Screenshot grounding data
^^^^^^^^^^^^^^^^

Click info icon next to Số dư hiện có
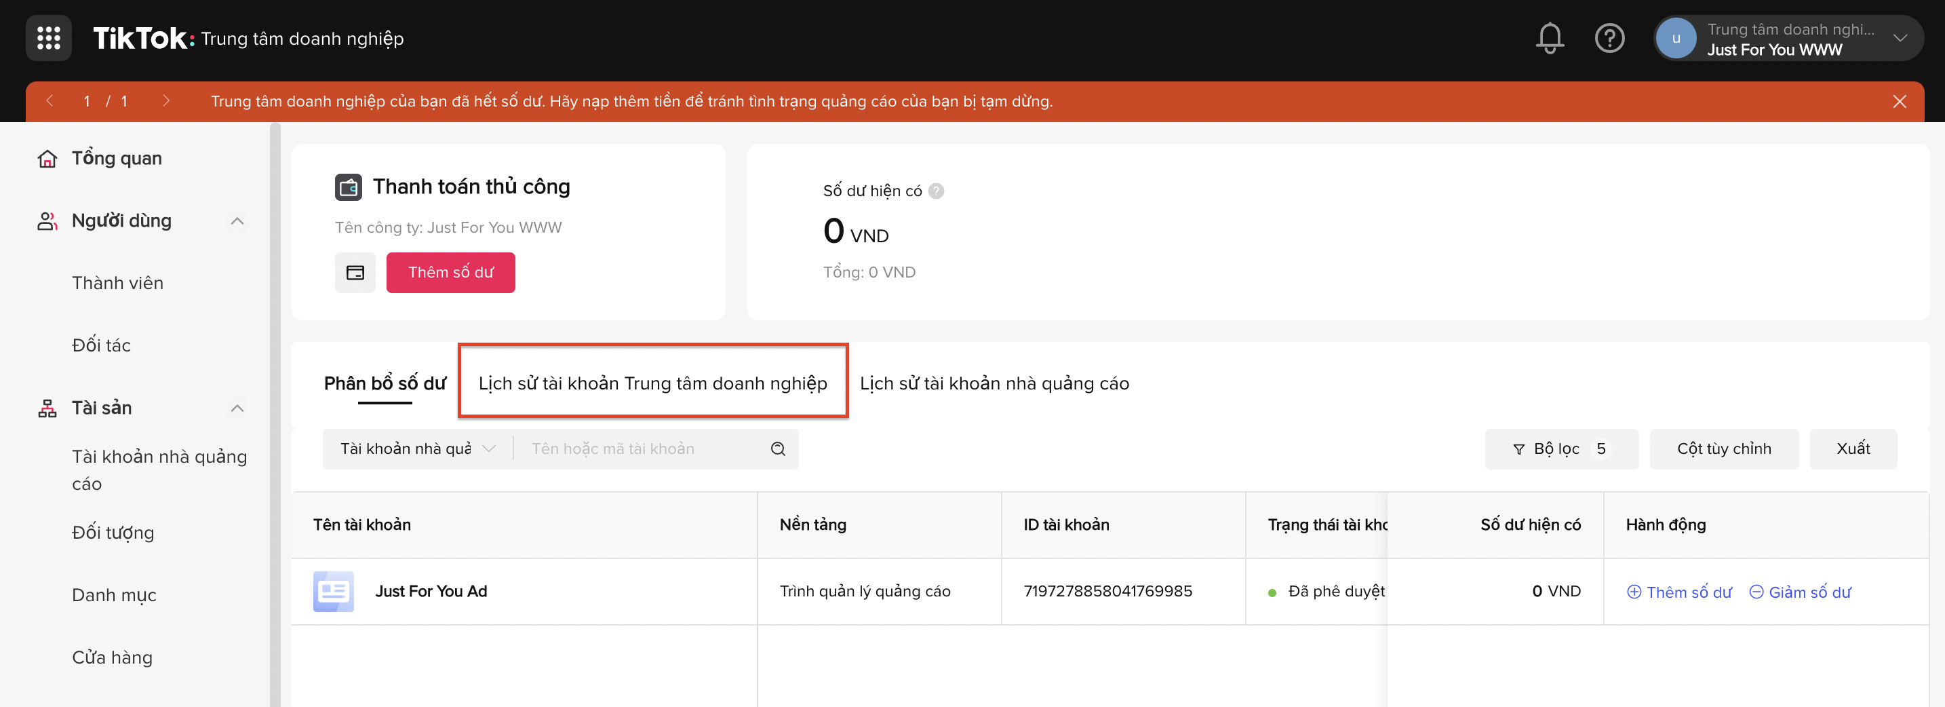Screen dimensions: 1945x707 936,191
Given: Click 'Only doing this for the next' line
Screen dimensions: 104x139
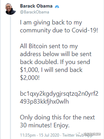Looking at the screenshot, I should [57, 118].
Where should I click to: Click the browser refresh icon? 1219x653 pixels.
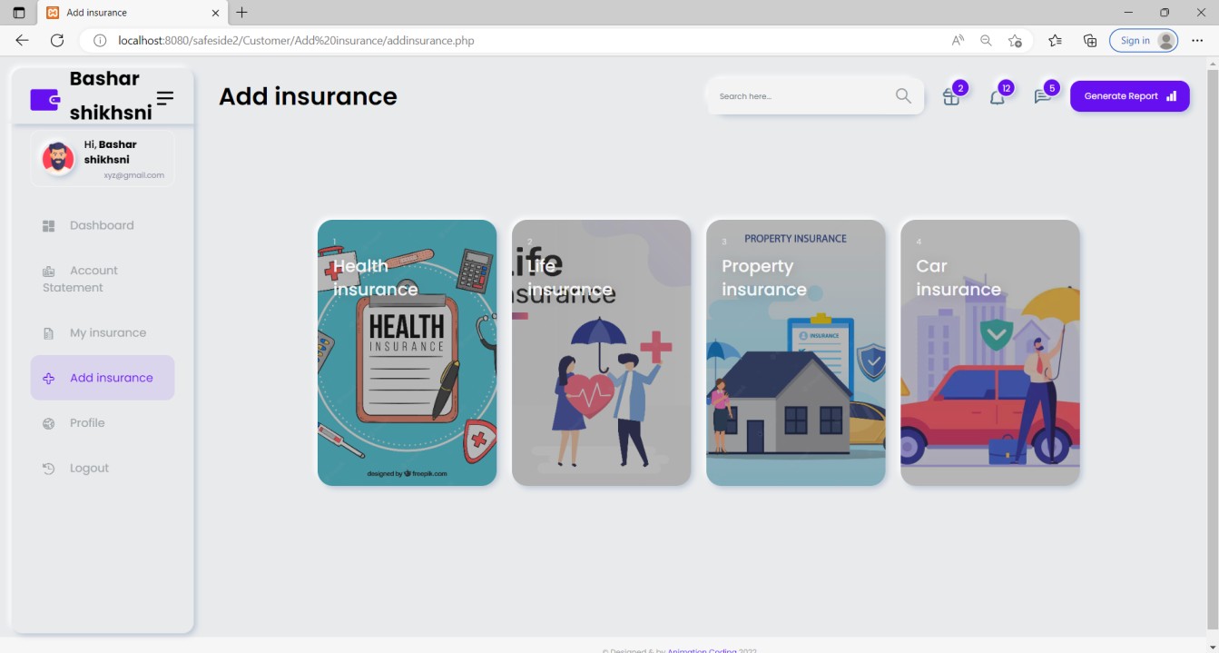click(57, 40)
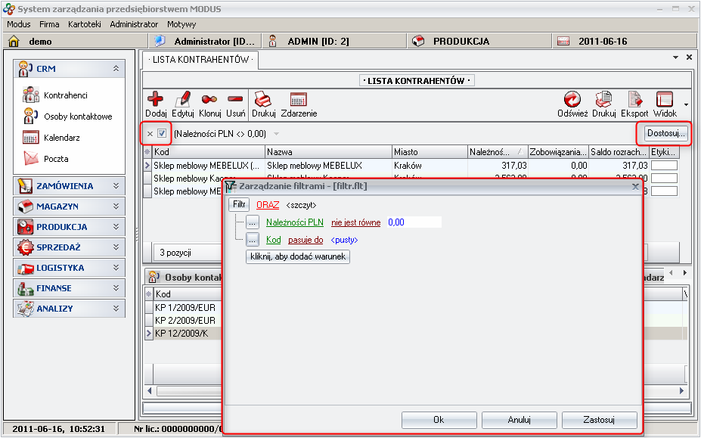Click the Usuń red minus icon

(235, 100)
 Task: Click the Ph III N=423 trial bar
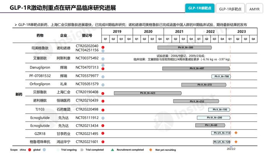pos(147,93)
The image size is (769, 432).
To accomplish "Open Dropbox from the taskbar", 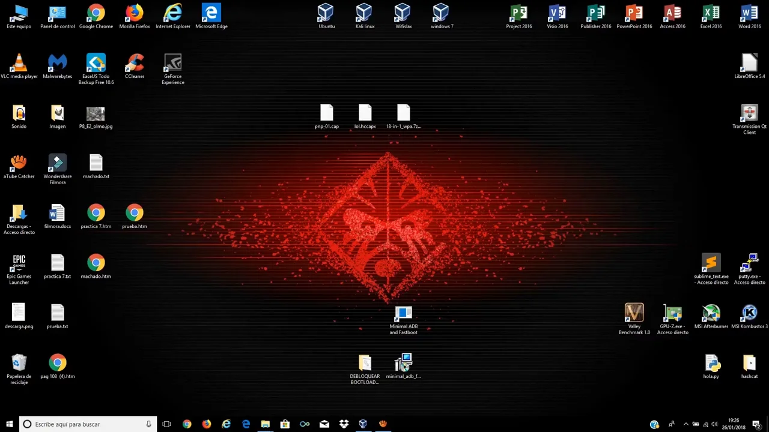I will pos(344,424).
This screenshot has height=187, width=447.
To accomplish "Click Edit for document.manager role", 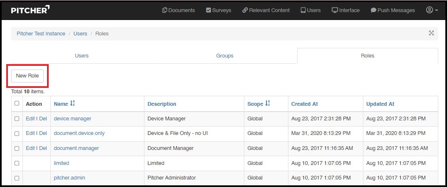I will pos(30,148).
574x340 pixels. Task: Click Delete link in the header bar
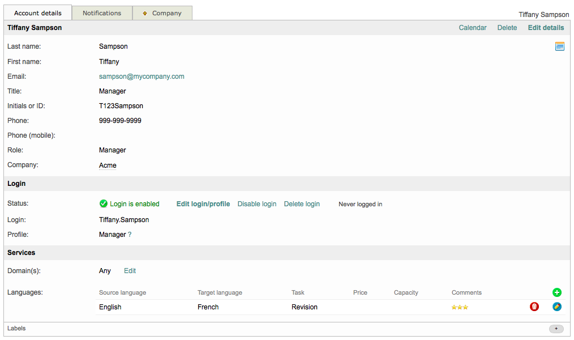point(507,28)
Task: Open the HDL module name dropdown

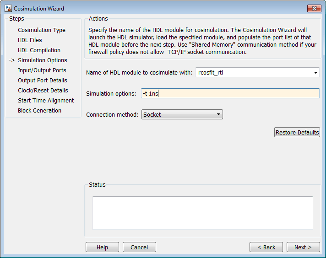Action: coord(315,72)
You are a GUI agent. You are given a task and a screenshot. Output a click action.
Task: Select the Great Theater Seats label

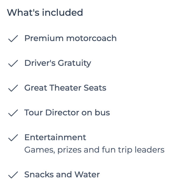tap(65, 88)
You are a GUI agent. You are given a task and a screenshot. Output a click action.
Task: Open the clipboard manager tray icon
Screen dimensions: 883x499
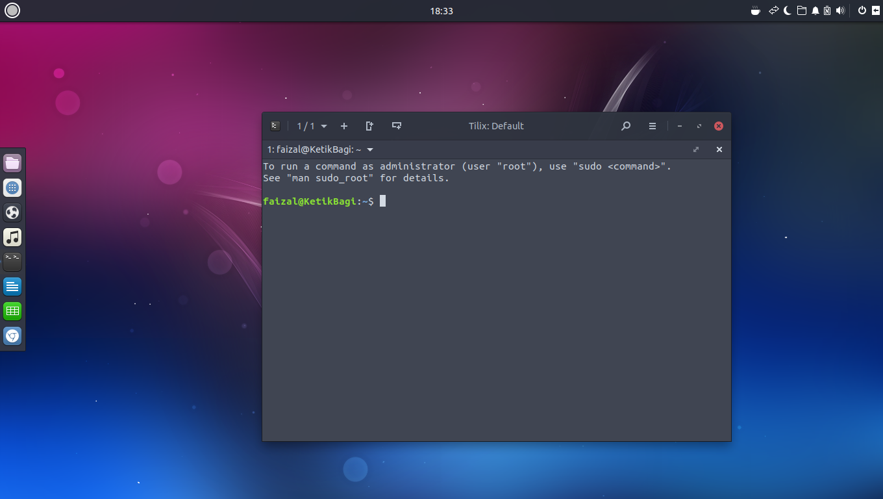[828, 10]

^^^^^^^^^^^^^^^^

TASK OBJECTIVE: Restate word for word the lines from the line with "Task: Open the clipboard manager tray icon" to the last line of the records above, inclusive, and omit every picture.

TASK RESPONSE:
Task: Open the clipboard manager tray icon
Screen dimensions: 883x499
[828, 10]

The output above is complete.